**INFORMATION**

-------------------------

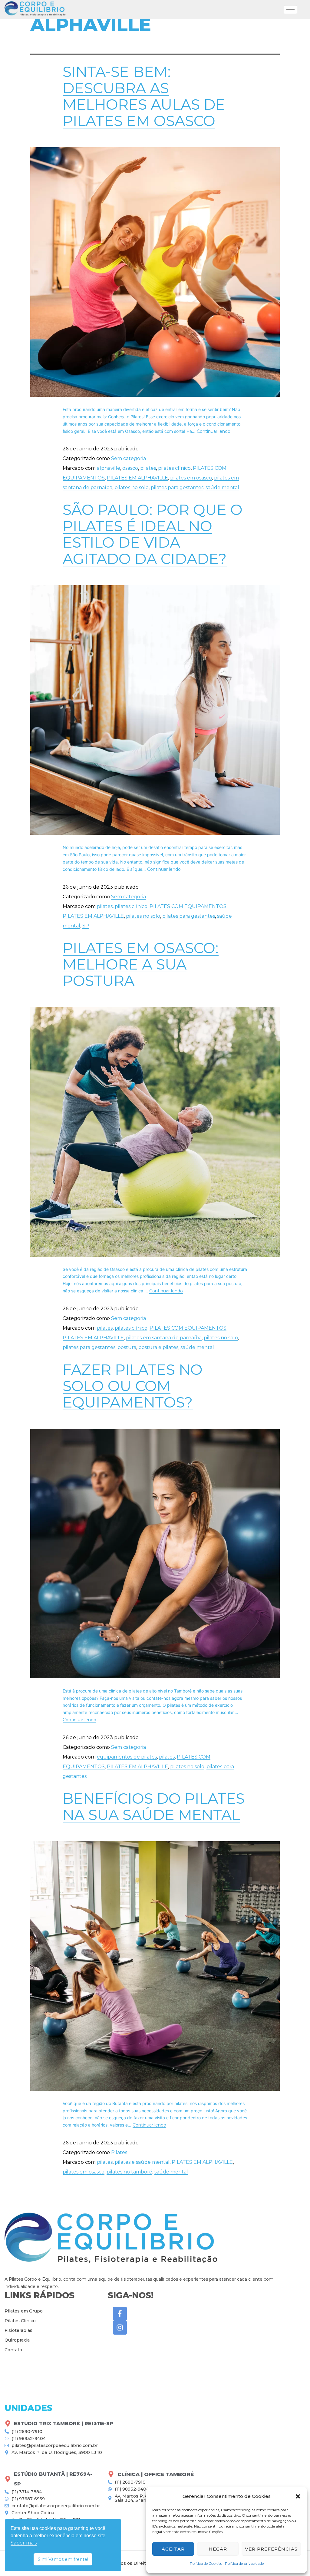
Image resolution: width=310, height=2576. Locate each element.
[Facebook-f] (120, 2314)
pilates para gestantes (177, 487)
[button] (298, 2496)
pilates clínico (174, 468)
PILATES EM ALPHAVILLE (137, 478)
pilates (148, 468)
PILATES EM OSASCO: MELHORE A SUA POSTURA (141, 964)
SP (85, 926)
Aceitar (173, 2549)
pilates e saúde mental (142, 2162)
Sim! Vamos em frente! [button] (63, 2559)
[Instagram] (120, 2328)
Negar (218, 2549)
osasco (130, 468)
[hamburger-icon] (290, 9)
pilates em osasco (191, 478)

-------------------------

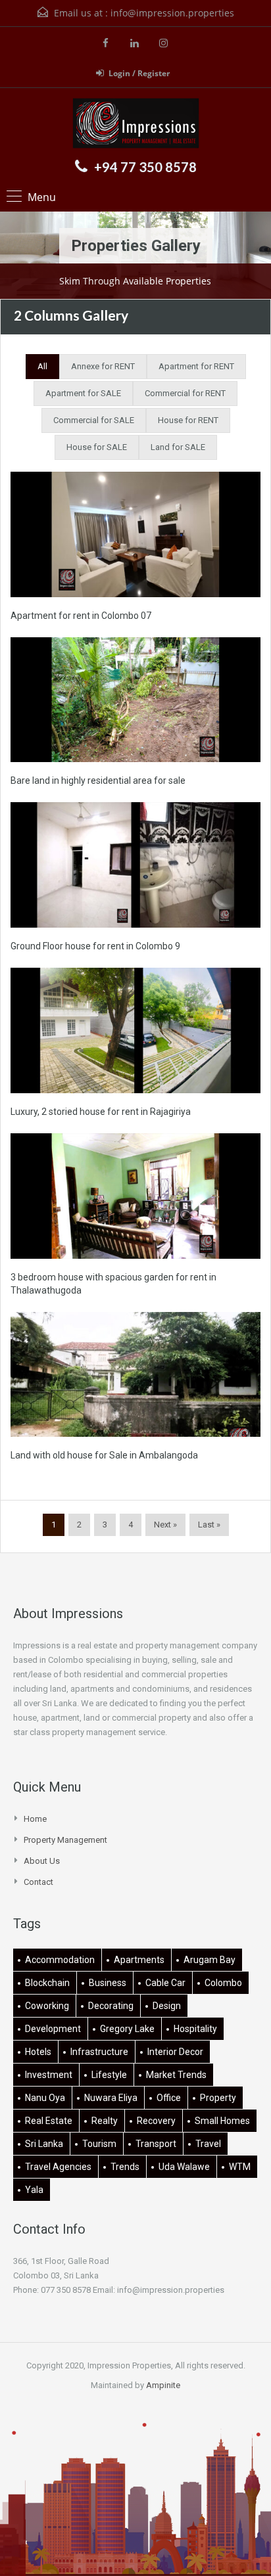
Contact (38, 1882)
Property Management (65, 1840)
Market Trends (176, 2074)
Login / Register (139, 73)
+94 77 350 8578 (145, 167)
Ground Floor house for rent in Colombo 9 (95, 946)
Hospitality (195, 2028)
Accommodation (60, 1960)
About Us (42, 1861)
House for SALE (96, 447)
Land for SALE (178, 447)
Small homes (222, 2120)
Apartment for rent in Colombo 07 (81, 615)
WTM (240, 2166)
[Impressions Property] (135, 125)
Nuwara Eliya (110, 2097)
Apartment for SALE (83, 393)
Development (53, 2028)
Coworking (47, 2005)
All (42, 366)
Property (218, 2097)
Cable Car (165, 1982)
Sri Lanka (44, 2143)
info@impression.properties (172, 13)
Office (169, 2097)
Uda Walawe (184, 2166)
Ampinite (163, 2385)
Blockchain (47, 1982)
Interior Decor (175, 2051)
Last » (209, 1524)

-------------------------

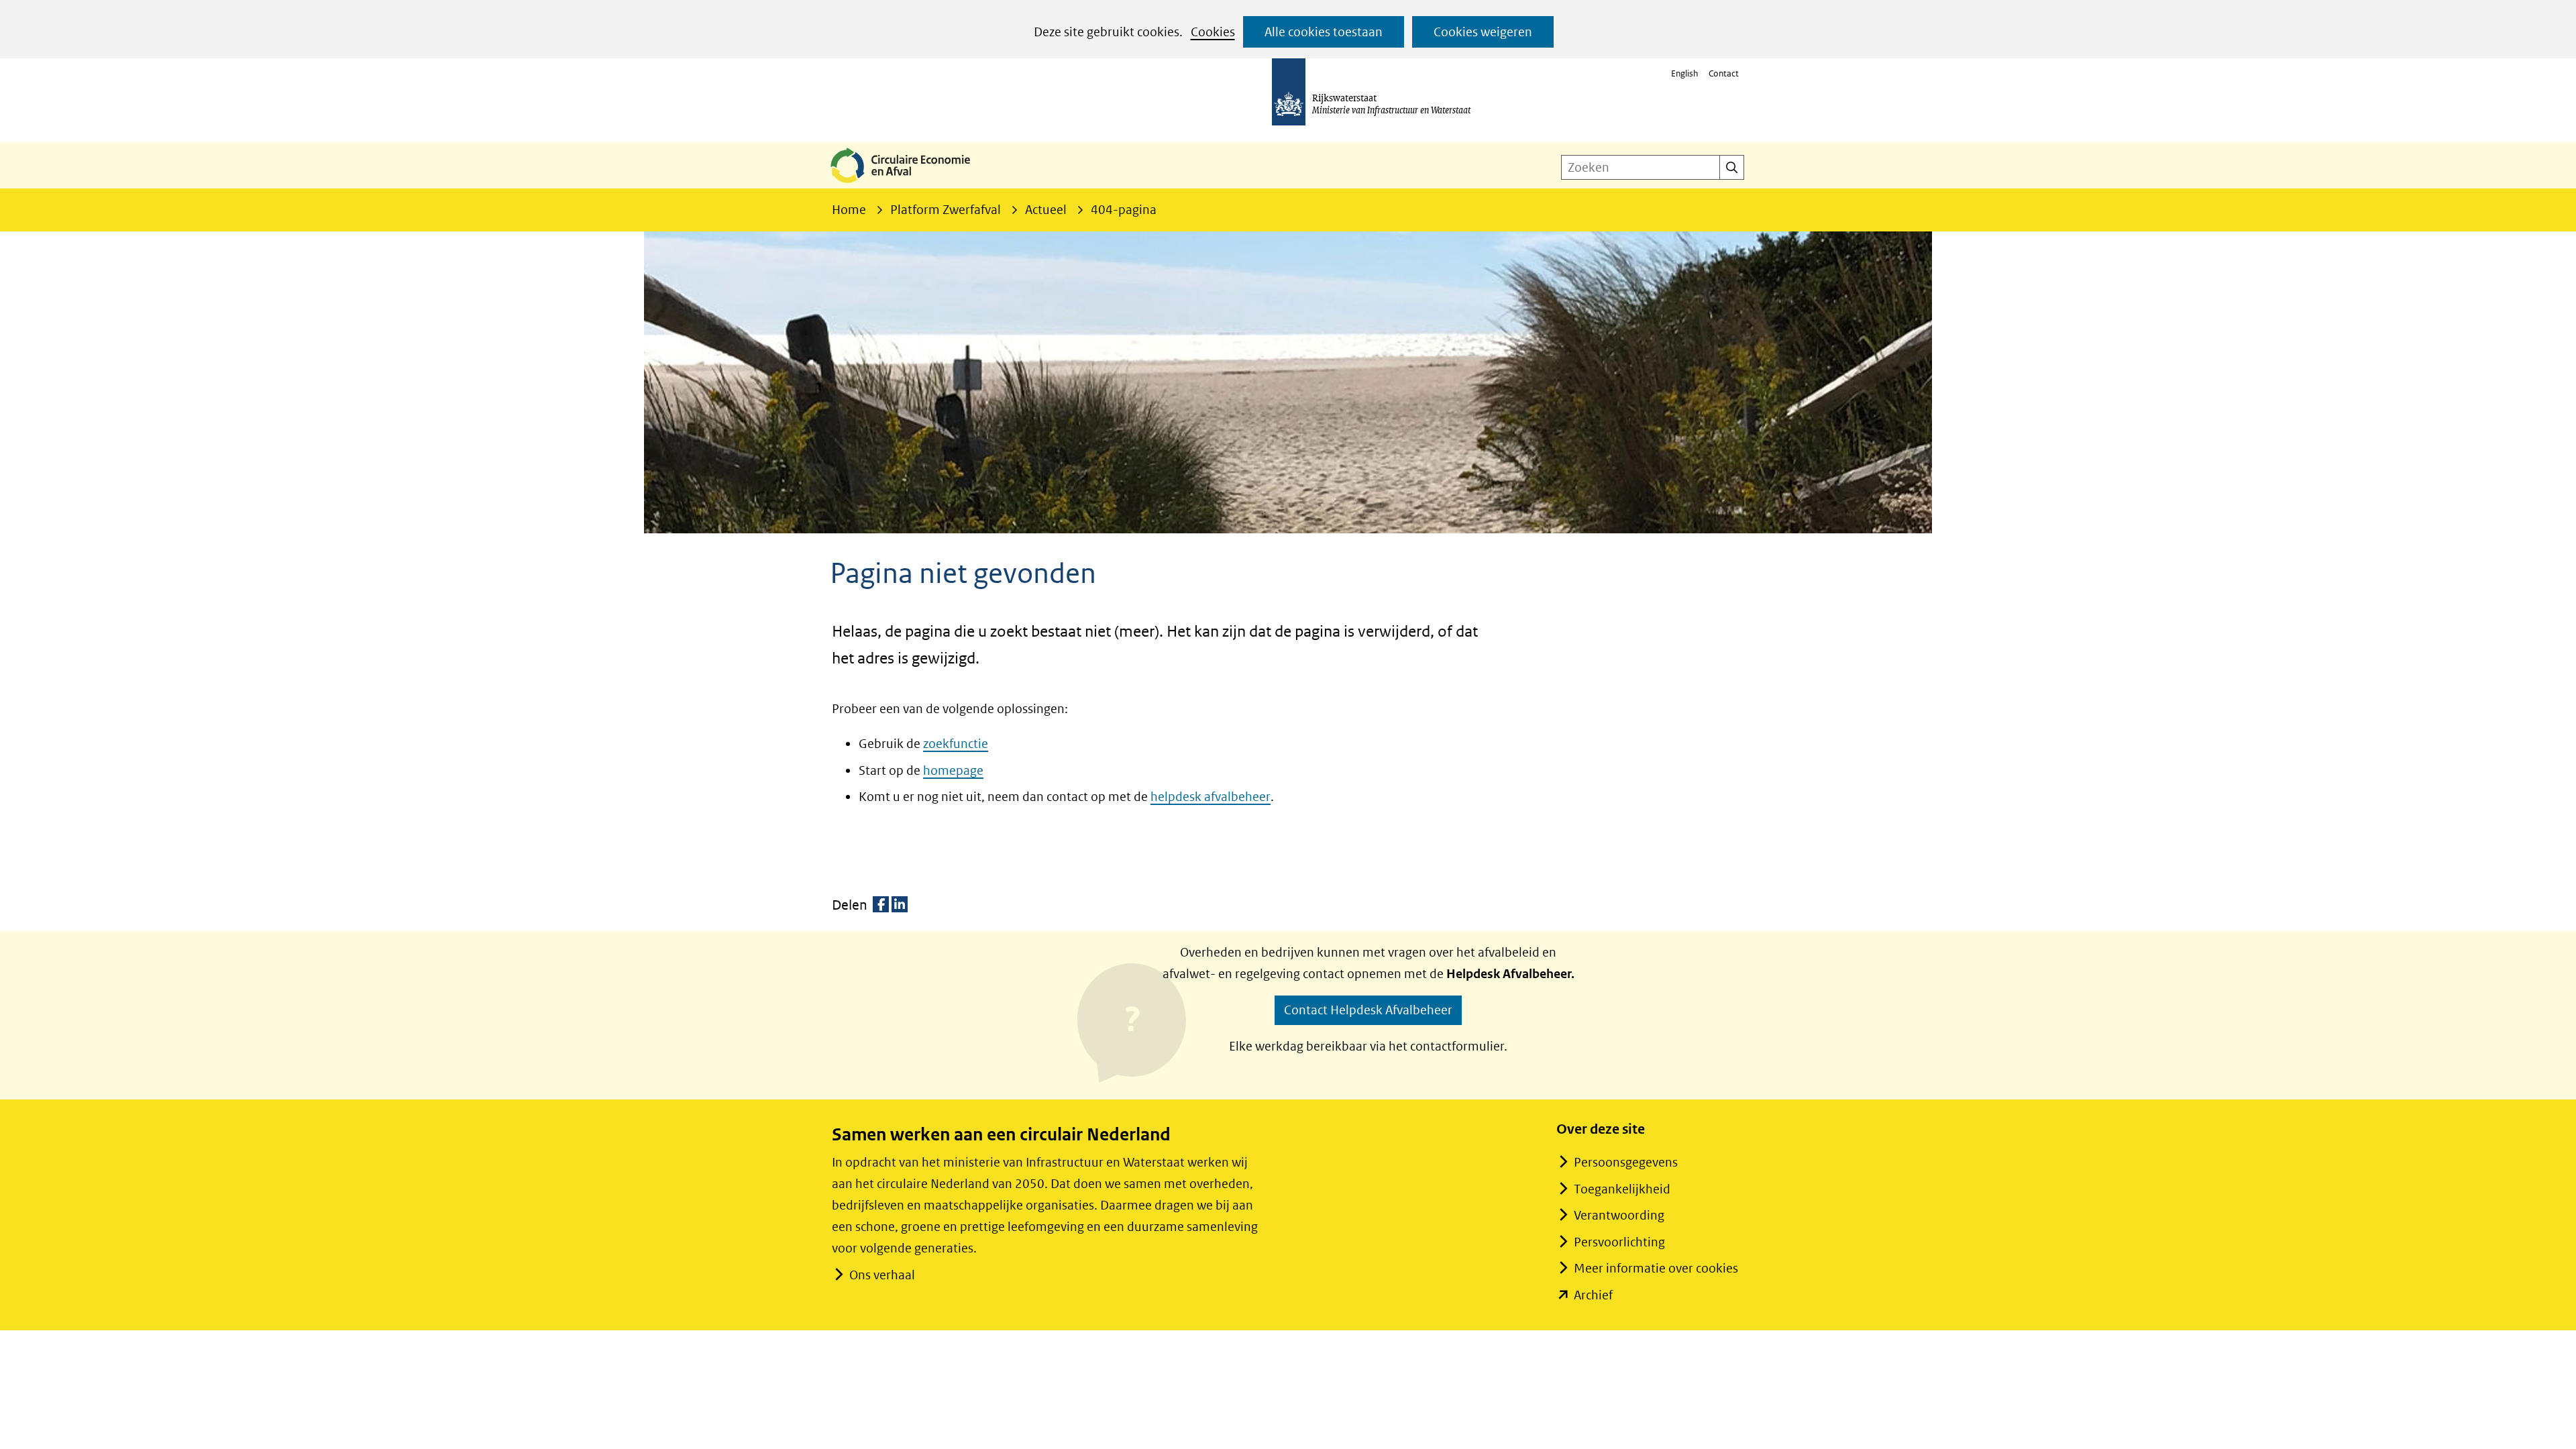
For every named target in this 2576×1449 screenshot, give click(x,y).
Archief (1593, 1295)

-------------------------

**DESCRIPTION OF THE TASK**
Say how many lines above hold "Colombo", and nothing else.

**PROBLEM SOLUTION**
2